Chaga – another medicinal fungus in our forest
There are a million interesting things in the Gabriola woods that I mean to research some day, and many of them are mushrooms or other fungi. But life is busy, and I have to spend important time thinking about how to get the best chocolate and other essential matters. So many of the fungi I’ve found remain unidentified, at least by me.
But now Paul Stamets has shown up with this article in the Huffington Post: Chaga, the Clinker Fungus: This Mushroom Looks Scary But Can Benefit Health.
Chaga is one of the weirdest mushrooms you may ever see. A fungal parasite found on birch trees, Chaga is a hardened, blackened, crusty formation that looks like a bursting tumor. While this strange-looking mushroom has been called a “tree cancer” since it will eventually kill its host tree, it has attracted interest for centuries in fighting human cancer and other diseases. This interest in its medicinal properties has led to rampant harvesting of wild specimens — threatening this ecologically-delicate species. Growing the mycelium of the Chaga mushroom under laboratory conditions provides an ecologically friendly alternative supply of this unique medicinal mushroom. [continue]

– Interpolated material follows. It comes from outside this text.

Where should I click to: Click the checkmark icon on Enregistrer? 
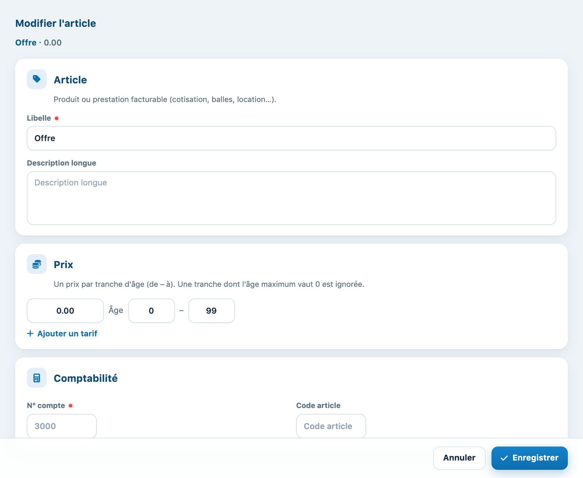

And, of course, we’ve got Chaga in the Gabriola woods. Nice to have so much detail about one of the things I’ve been wondering about! Coming across Chaga wasn’t quite as much fun as finding agarikon, but cool nonetheless.
Photo credit: Tomas Čekanavičius. This photo is licensed under the Creative Commons Attribution-Share Alike 3.0 Unported license.
Filed in Gabriola Island,mushrooms 2 Comments so far
2 Responses to “Chaga – another medicinal fungus in our forest”

oatstao on 04 Nov 2012 at 6:21 pm #
Yes I see those much more often than Agarikon.
And your other blog post is most definitily an Agarikon family.
Nice find on a stump – you said was old growth stump? Was it a cut tree?
If so that Agarikon could be 100 years old.
Gabriolan on 04 Nov 2012 at 7:24 pm #
It was on a cut tree. I’ve found an awful lot of agarikon on Gabriola!